A month later, another furore exploded over the Art Monthly’s cover of a nude 6-year-old girl.

Self-proclaimed children’s rights campaigner Hetty Johnson and media commentators, including Miranda Devine and Paul Sheehan, led the public charge against Henson and those who defended him, alleging that the art world is guilty of everything from excusing paedophilia to inducing a moral erosion of family values.

In a May 26 Sydney Morning Herald article, Sheehan asked “Where has the arts community been on the issue of adolescent sexploitation?” While he is aware that sexualised images of children abound in mass advertising, he reserved his fire for “gutless” artists, writers and the film industry who, he alleges, have all been “consistently censorious on difficult moral issues for fear of offending prevailing orthodoxies about gay rights, artistic freedom or moral apartheid for Aborigines”. Sheehan also took aim at the gay community for having a “subculture of pedophilia” and the “epidemic of child abuse” in the Aboriginal community — two extremely serious and unsubstantiated claims.

Devine, Sheehan and co can’t seem to fathom that artists aren’t the enemy of women or children. They did, however, demonstrate that the independence of our art world is fragile and tenuous, vulnerable to attacks from a gabbled chorus of right-wing commentators whose agenda is not to protect the exploited, but to stifle discussion.

Of course people are entitled to think that Henson is eroticising underage girls.

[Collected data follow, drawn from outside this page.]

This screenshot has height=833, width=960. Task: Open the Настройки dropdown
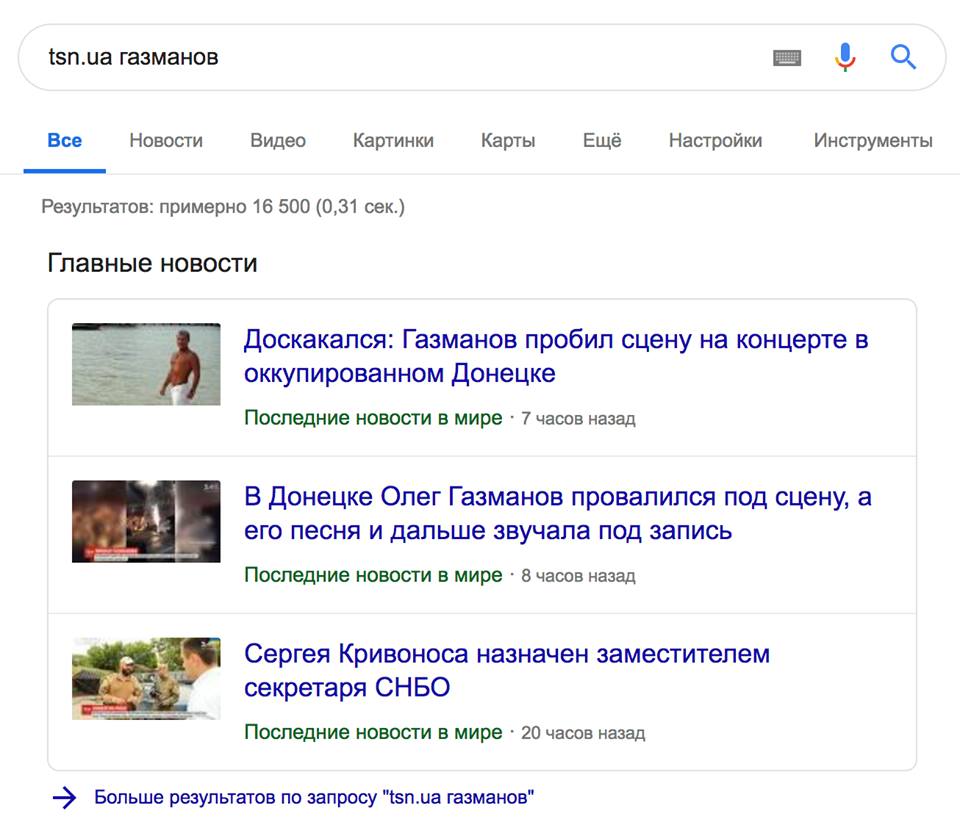715,141
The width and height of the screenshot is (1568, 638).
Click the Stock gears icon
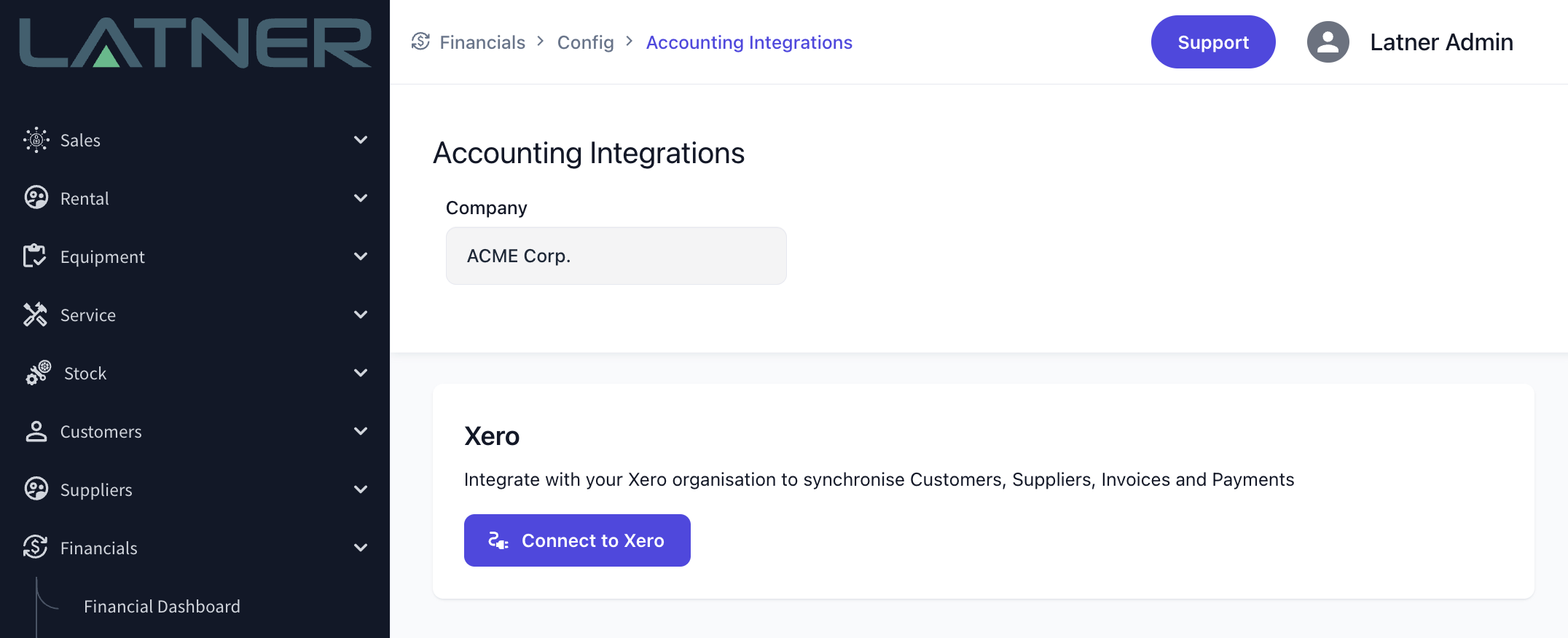[x=38, y=373]

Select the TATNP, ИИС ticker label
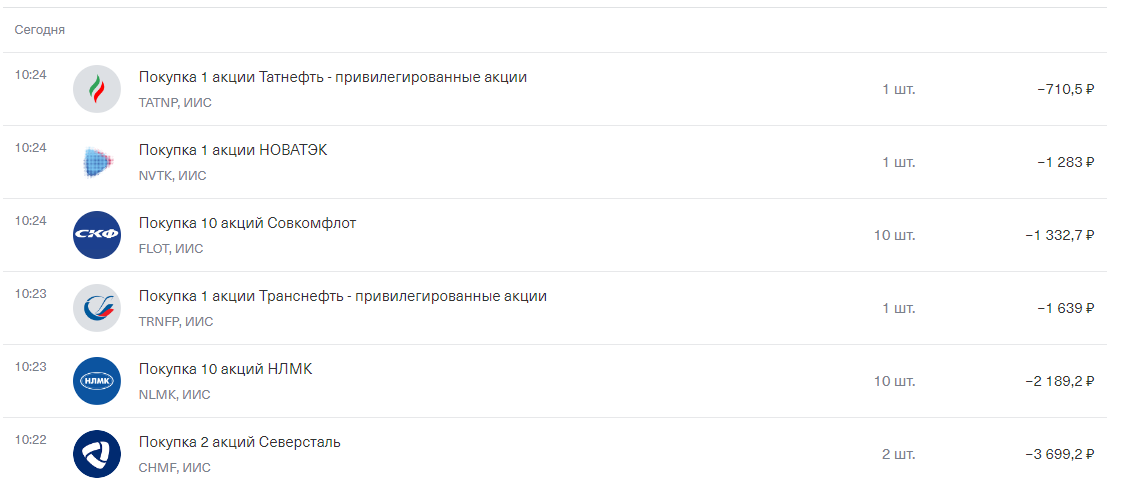175,103
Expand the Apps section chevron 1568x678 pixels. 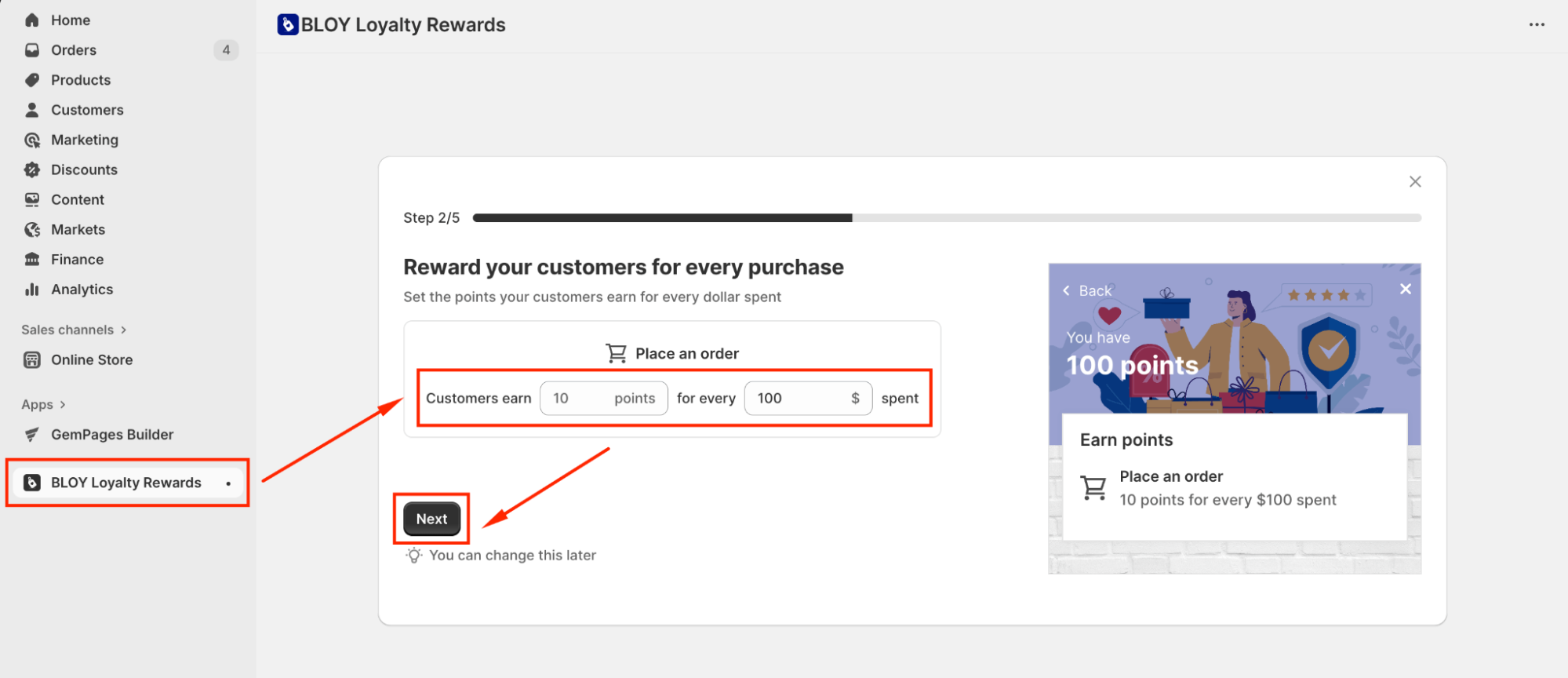click(x=63, y=405)
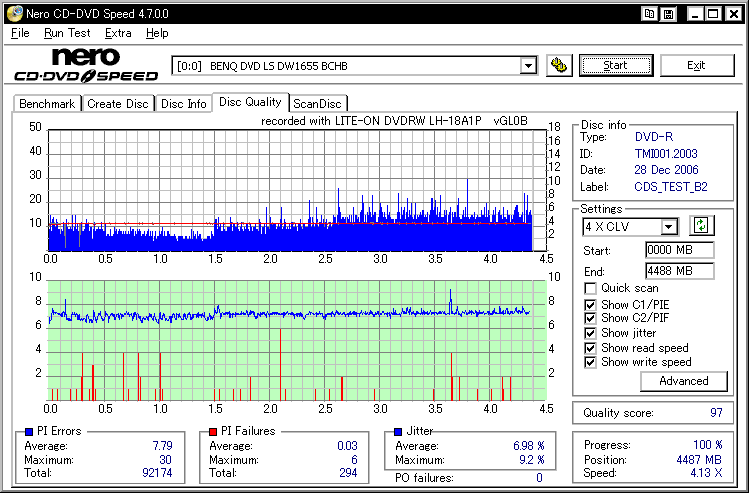This screenshot has width=749, height=493.
Task: Click the drive options icon beside Start
Action: tap(560, 66)
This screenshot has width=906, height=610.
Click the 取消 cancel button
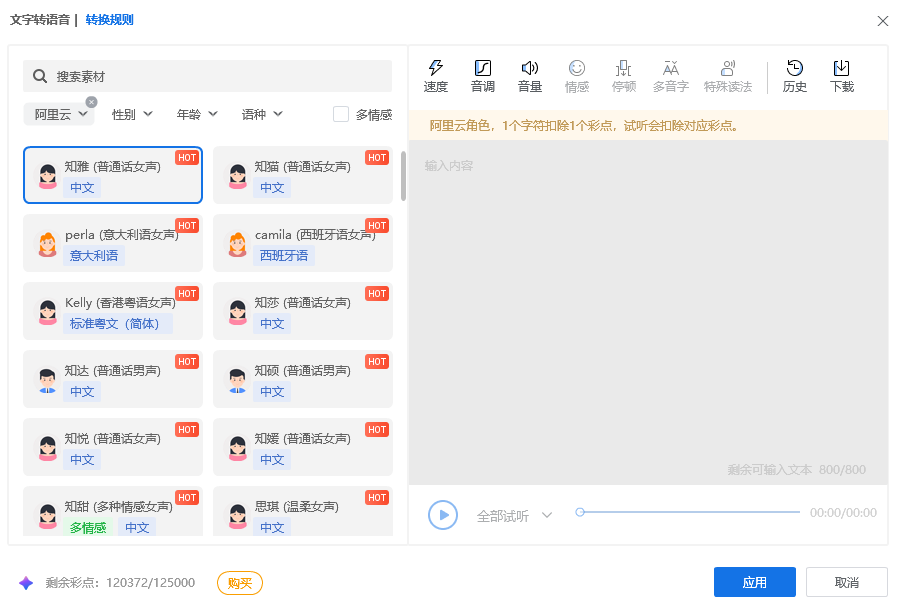point(846,582)
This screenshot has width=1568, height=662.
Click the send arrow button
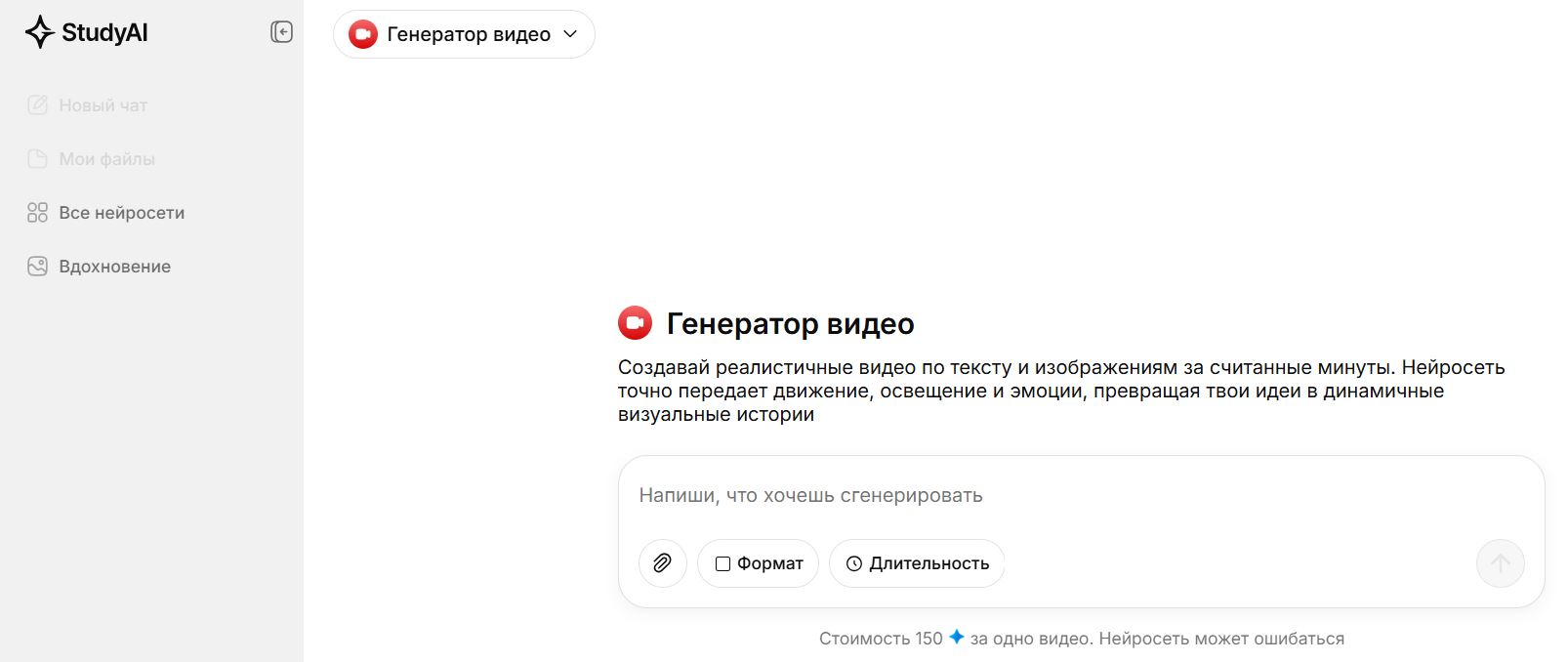[1501, 563]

I, and many others, don’t agree, and the Classification Board didn’t agree either – it rated Henson’s art as G, “mild and justified”. The point is that censorship is not the answer. It doesn’t work.

It’s very easy to ban controversial images, or images that are violent or exploitative of women. It’s true that these kinds of images are symptoms of women’s subjugation. We live in an extremely violent and divided capitalist society, where a quarter of women will be sexually assaulted before they turn 18, where images of half-starved women and dolled-up children are used to sell anything from Country Road clothes to Dove cosmetics.

It’s this for-profit exploitation and objectification of women and children’s bodies that undermines women’s confidence, closets people within pre-determined gender roles, and germinates attitudes of disrespect and violence in abusers.

Any kind of useful discussion about ways for women to attain dignity, sexual liberation and equality will be squashed by such restrictive responses as censorship. Likewise, any attempts to have a meaningful discussion about the role and responsibilities of artists is disabled by censorship.

There are many in the art world who are tired of the scene’s stale commercialism, and who think art should be at the centre of discussion about politics, gender and sexuality etc. Art isn’t just about making stuff that looks pretty, it’s about the big picture, the stuff that would otherwise make you want to curl into a ball.

These roles and rights won’t be taken away easily. The art community’s defence of Henson and the right to make art that touches on controversial and ambiguous issues has been heartening, and shows that any attack on free art will be challenged creatively and courageously.